Objective: To report a case of biopsy-verified Wegener granulomatosis (WG) with positive c-antineutrophil cytoplasmic antibodies who had evidence of spleen infarction and to review the relevant literature on spleen involvement in WG.
Methods: Descriptive case report of 1 patient with WG complicated by spleen infarction and review of the relevant literature (PubMed search 1966 through February 2007).
Results: In our patient spleen involvement (infarction) was clinically silent and was incidentally detected on the caudal slides of a chest computed tomography (CT) performed to investigate pulmonary involvement. Similar cases have been reported: in the published literature reviewed, overall 18 patients have been described and other cases have been described after autopsy. Of these, 8 patients were symptomatic: generally, they complained of diffuse or left upper quadrant abdominal pain. In 15 patients, spleen involvement was detected by ultrasound, scintigraphy, CT scan, or magnetic resonance imaging. In 1 case only was the diagnosis confirmed by biopsy (after splenectomy).

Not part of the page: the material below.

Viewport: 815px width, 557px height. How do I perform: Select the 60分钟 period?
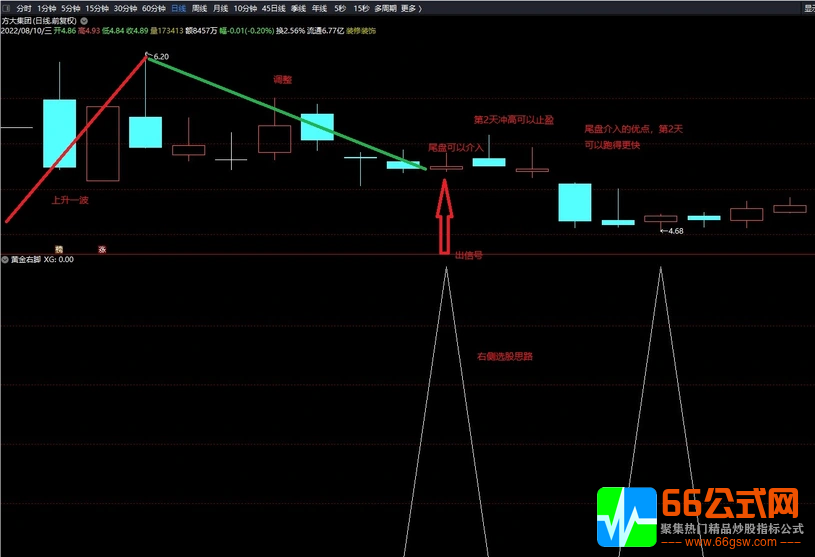click(153, 8)
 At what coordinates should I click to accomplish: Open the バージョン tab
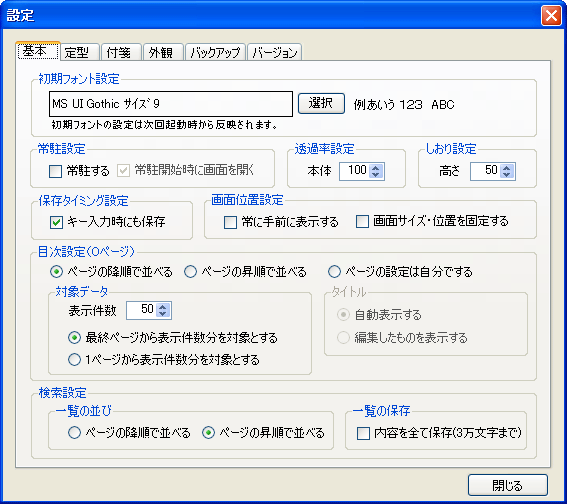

Conclusions: The frequency of spleen infarction is probably underestimated in WG since it is often clinically silent as in our patient. In addition to spleen infarction, WG has also been implicated in inducing spleen hemorrhage, capsular adhesions, dysfunction, and splenomegaly. Since some of the spleen lesions may lead to complications, a high index of suspicion should be maintained for spleen involvement in patients with WG, particularly in the presence of abdominal symptoms.